“…now you can go where people are one Now you can go where they get things done What you need my son: Is a holiday in Cambodia Where people dress in black A holiday in Cambodia Where you’ll kiss ass or crack…”
This is an excerpt from the song “Holiday in Cambodia” by the US band “The Dead Kennedys”. Being a punk band, the lyrics are meant to grate on you in their very cynical way; and as a matter of fact, Cambodia has always been a synonym for murder and destruction and by no means a holiday destination; apart from Angkor, Asia’s most important sanctuary, that has been a World Heritage Cultural site since 1992.
Only when my friend Philippe told me about his plans of travelling to Cambodia, I took into consideration that it might be an interesting destination and a country worth exploring. I decided following his example.

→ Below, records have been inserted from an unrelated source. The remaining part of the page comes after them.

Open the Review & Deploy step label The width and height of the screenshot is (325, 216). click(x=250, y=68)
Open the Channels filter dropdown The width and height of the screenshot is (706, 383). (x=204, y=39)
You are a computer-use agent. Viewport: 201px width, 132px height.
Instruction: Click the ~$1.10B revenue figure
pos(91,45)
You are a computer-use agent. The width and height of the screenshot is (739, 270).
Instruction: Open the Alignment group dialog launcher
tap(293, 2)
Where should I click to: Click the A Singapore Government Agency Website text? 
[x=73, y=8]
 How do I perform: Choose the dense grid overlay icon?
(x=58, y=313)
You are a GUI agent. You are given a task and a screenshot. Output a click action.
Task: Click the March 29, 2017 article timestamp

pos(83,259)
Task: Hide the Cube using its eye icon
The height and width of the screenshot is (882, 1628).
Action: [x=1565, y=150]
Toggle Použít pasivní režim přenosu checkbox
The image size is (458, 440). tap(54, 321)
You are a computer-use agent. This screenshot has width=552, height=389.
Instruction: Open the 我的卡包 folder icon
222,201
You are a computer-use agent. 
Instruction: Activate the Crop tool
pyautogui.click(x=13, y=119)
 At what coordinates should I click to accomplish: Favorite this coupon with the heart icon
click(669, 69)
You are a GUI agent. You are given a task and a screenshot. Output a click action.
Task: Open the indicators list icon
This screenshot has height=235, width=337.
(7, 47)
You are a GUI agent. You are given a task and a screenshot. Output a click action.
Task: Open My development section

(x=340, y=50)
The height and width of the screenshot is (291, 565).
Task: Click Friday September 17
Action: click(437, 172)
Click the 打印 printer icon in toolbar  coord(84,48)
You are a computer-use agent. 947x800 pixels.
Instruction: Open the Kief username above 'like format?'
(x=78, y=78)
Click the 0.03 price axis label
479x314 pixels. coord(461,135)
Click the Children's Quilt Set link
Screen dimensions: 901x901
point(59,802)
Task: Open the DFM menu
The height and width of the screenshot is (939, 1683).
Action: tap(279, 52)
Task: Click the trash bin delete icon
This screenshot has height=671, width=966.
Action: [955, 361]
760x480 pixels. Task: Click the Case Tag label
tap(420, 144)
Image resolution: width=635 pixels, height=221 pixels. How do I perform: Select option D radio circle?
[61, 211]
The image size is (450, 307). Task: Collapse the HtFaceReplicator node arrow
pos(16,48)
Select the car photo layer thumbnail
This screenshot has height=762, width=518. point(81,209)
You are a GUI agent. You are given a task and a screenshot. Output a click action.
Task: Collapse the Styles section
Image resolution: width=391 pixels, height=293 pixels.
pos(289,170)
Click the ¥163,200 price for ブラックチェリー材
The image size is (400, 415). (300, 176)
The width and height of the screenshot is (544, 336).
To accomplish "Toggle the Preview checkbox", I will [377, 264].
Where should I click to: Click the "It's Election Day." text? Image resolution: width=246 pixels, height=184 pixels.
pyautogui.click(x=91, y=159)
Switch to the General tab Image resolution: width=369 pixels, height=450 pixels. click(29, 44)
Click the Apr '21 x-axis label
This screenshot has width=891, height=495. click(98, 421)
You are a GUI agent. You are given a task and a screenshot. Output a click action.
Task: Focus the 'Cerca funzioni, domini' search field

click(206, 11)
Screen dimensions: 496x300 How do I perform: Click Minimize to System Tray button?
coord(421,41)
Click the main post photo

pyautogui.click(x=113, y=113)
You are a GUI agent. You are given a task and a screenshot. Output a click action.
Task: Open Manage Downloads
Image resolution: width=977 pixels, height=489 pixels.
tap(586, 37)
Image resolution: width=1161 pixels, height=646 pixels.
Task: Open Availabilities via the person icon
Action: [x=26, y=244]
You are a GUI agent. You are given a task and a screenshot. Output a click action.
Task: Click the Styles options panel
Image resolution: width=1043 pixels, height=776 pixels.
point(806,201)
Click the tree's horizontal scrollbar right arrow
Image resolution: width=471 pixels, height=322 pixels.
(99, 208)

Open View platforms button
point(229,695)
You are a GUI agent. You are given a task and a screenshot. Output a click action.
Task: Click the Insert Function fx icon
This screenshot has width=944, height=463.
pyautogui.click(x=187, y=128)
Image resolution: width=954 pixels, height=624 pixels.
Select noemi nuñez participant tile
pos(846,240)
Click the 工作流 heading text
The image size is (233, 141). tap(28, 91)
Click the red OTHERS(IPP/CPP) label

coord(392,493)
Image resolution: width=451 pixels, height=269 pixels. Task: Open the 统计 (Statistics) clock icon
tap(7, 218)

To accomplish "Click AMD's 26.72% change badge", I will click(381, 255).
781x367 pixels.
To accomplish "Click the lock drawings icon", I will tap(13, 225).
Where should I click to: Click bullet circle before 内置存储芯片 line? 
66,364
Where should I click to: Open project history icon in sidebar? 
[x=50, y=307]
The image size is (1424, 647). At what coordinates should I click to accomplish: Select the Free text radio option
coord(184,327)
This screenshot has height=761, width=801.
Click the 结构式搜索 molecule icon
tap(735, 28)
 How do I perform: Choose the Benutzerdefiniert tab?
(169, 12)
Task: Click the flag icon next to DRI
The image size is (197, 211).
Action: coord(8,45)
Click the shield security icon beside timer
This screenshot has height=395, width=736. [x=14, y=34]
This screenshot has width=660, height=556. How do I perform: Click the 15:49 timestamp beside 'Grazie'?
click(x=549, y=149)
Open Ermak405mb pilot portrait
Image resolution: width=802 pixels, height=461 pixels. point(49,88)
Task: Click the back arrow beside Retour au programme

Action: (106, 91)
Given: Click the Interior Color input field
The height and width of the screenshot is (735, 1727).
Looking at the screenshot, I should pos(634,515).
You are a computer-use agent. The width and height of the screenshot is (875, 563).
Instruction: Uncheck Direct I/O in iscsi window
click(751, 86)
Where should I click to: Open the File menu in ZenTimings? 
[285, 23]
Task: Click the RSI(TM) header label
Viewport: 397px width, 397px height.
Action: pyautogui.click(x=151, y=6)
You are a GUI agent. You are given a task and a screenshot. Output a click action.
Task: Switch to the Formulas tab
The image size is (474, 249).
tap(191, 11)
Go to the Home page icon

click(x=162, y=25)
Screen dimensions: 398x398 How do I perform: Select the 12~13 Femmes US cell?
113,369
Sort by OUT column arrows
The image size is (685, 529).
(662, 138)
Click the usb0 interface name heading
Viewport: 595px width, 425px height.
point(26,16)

Phnom Penh hasn’t much to impress – hence it surprises by being probably world’s most provincial city with more than two millions inhabitants.
It’s rare to travel a country and not missing much by avoiding its capital. Actually there are tourists who do not make it to Phnom Penh: They go from Bangkok to Siem Reap and from there straight to Sihanoukville from where they cross the border to Vietnam via Kampot and Kep; and that’s it.
While Sihanoukville has a rather bad reputation as a beach destination, travellers are raving about Koh Rong and mainly the much smaller Koh Rong Samloem, two islands off the coast of Sihanoukville.
Truth of the matter is that it’s irrelevant which island you’re on, the right beach is key: While the area around Koah Touch – Koh Rong’s main jetty – and Saracen Beach on Koh Rong Samloem are terrible dumpsters, Sok San Beach on Koh Rong’s west side and Lazy Beach on Koh Rong Samloem are dreamy and Edenic.
Actually Kampot was my favorite place in Cambodia. But that’s because it is exactly how I like cities when I travel: used to some tourism so that people don’t stare at me like the circus came to town. And not overrun by travellers so that people are oblivious or even annoyed.
Kampot’s elegant promenade.
It’s the perfect mix, and one day was far too short.
But since I had only three weeks for Cambodia, I had to choose and divide my time square and fair.